Is it cheaper to run though? No not really. Let’s take the average 2 storey, 3 bedroom house. You’d be looking at a footprint of roughly 30ft square, so that is 900 square feet per floor so 1,800 square feet floor area. With 8ft ceiling height, that means you need around 72,000 Btu in total heating capacity or 28kW equivalent. OK, so AC units and air source heat pumps are pretty efficient so won’t be drawing that amount of power, but they will still draw in the region of 6kW as there’s one serious compressor in there (anything over a conventional house system will need a 3 phase supply). At today’s average electricity costs of around 30p per kWh, that’s £1.80 for every hour it is on. Not that cheap compared to a gas boiler, even at today’s prices, without taking into account the purchase price and the modifications needed to what you already have.

The only time a heat pump system will work adequately is if you have underfloor heating (and walking on a floor at 50C is a little more comfortable than one at 70C!). Although even then I have installed an AC unit into a house with underfloor heating fed by a heat pump as it would kick in as soon as the temperature dropped but if, after a couple of days the sun came out, it would switch off again. The owner of the house wanted AC to fill in the gap between the weather getting cold and the underfloor heating starting to work properly and also to give him the benefit of cooling in summer.

The irony of the whole thing is that you can get a Government grant of up to £5k to install a heat pump and they have a lower VAT rating too reducing the cost to buy and install. Although as they are so damn expensive in the first place there’s still a considerable outlay, particularly when you consider you can replace an existing gas boiler with a more efficient, modern one, for a couple of grand. But, even though it works in the same way and is probably better in many cases, you can’t get a grant for AC (and the systems are still rated at 20% VAT) as it gives you cooling as well as heating, so you are getting a bonus which the Government won’t pay for.

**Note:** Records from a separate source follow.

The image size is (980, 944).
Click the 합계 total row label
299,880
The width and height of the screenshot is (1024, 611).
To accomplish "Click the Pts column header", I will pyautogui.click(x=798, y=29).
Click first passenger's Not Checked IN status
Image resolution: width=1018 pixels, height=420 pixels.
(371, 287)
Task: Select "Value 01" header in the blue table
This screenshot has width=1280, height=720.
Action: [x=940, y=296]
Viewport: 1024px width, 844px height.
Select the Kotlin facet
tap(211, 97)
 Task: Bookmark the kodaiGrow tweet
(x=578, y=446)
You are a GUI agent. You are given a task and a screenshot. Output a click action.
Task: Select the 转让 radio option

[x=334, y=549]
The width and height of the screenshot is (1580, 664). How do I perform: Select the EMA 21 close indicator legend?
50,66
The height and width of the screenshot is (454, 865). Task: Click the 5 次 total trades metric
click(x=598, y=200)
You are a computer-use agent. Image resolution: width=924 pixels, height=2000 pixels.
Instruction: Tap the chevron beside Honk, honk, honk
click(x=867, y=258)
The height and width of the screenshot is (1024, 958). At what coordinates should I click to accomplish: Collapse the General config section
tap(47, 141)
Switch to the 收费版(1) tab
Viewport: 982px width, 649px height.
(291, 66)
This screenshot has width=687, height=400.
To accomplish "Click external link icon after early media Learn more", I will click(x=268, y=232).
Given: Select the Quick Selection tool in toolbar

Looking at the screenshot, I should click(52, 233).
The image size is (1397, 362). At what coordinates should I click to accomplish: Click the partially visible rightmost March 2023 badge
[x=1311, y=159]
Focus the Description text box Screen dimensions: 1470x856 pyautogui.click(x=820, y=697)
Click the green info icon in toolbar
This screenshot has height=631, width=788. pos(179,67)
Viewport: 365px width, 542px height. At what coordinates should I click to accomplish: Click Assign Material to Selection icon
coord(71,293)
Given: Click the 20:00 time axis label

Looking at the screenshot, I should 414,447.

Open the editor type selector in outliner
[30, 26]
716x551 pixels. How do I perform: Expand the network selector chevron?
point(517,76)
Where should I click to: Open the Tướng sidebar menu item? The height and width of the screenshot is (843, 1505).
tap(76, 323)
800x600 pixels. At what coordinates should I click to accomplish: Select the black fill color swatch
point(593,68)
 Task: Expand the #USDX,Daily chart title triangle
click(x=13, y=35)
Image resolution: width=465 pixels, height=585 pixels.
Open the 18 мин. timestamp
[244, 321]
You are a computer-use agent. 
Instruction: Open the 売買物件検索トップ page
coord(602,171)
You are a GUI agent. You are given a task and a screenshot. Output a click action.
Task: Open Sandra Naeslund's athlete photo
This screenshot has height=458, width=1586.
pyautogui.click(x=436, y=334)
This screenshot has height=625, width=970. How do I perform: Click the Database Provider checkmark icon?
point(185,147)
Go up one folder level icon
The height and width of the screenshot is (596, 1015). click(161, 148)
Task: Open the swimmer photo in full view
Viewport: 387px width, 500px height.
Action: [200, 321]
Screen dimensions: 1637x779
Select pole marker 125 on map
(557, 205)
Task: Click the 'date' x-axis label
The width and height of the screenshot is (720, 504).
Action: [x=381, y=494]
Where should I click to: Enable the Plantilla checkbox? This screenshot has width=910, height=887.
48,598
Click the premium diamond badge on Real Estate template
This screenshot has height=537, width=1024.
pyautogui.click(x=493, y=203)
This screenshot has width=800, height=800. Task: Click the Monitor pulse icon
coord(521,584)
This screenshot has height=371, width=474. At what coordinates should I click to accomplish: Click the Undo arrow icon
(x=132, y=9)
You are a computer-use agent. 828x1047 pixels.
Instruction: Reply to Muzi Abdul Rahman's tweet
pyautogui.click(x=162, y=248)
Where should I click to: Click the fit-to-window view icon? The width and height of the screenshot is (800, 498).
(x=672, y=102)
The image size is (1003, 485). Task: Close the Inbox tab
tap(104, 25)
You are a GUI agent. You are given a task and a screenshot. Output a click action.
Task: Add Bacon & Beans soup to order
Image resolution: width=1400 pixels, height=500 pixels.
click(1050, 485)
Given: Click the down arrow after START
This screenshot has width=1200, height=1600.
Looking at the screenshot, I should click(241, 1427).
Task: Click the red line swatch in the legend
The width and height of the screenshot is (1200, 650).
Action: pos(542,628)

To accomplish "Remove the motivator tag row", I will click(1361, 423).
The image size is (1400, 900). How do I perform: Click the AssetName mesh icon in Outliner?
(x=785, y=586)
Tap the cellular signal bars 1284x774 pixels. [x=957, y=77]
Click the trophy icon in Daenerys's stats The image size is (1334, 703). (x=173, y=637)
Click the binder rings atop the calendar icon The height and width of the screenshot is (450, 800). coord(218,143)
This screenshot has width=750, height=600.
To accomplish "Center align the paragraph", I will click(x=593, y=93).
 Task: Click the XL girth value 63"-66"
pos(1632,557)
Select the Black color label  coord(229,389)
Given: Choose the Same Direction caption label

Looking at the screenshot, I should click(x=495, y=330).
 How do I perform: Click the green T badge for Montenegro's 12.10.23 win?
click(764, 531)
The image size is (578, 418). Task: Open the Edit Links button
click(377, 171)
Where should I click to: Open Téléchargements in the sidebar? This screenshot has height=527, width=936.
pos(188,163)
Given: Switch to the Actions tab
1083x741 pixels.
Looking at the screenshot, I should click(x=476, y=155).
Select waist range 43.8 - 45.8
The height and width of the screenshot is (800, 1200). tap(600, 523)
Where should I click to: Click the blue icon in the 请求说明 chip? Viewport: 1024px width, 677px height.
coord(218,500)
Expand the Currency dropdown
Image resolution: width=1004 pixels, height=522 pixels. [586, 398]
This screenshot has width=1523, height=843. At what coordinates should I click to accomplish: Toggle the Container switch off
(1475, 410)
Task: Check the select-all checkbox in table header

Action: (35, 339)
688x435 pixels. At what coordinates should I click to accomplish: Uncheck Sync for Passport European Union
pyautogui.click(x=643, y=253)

Personally I think Hydrogen fuelled boilers are the way to go but technology moves a lot faster than Governments so when they first made their recommendations that we should all be going for heat pumps, Hydrogen fuelled boilers weren’t around. Much like how they advocate we should a be driving battery electric cars when hydrogen fuel cell powered ones , or even a near conventional internal combustion engine running on Hydrogen, seem a much more viable, and ecologically friendly, option.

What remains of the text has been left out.